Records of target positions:
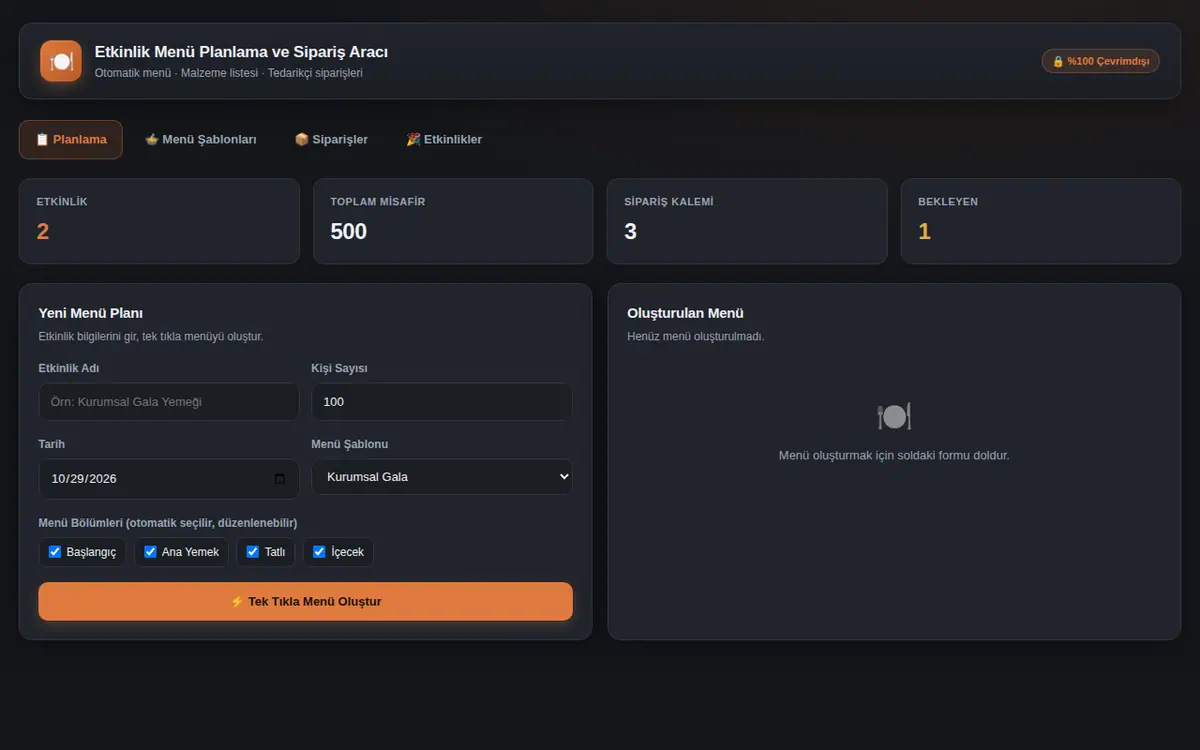This screenshot has height=750, width=1200.
Task: Click the orange plate logo icon
Action: click(61, 61)
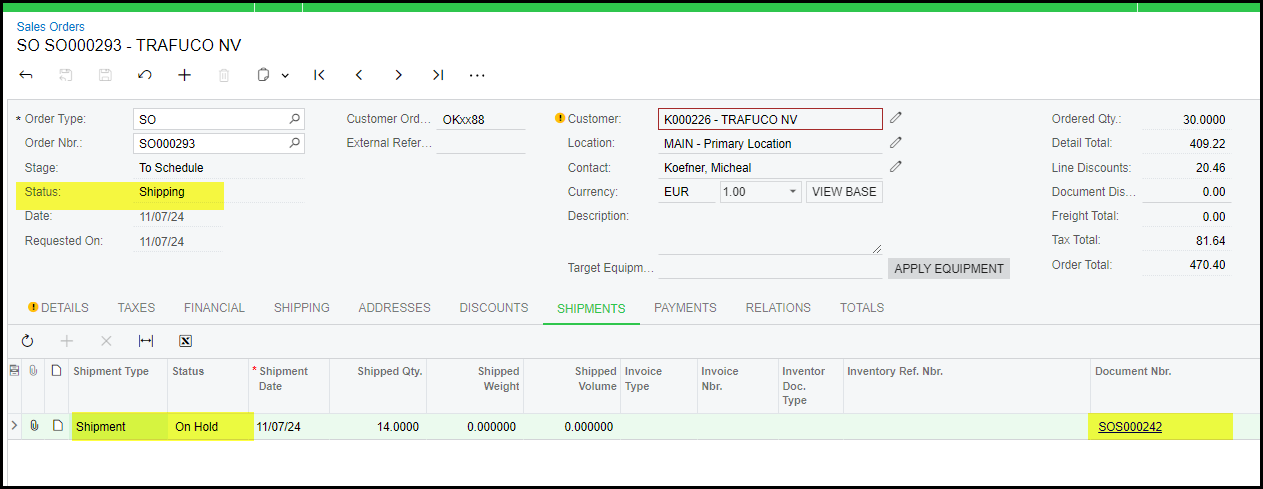This screenshot has width=1263, height=489.
Task: Open the Currency rate dropdown
Action: click(793, 192)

### STATED EXERCISE
Reproduce every line of the items above word for word, leaving the pictures out of your answer.

### FINISHED EXERCISE
This screenshot has height=750, width=1200.
Task: Click the orange plate logo icon
Action: click(61, 61)
This screenshot has width=1263, height=489.
Task: Open the Currency rate dropdown
Action: click(793, 192)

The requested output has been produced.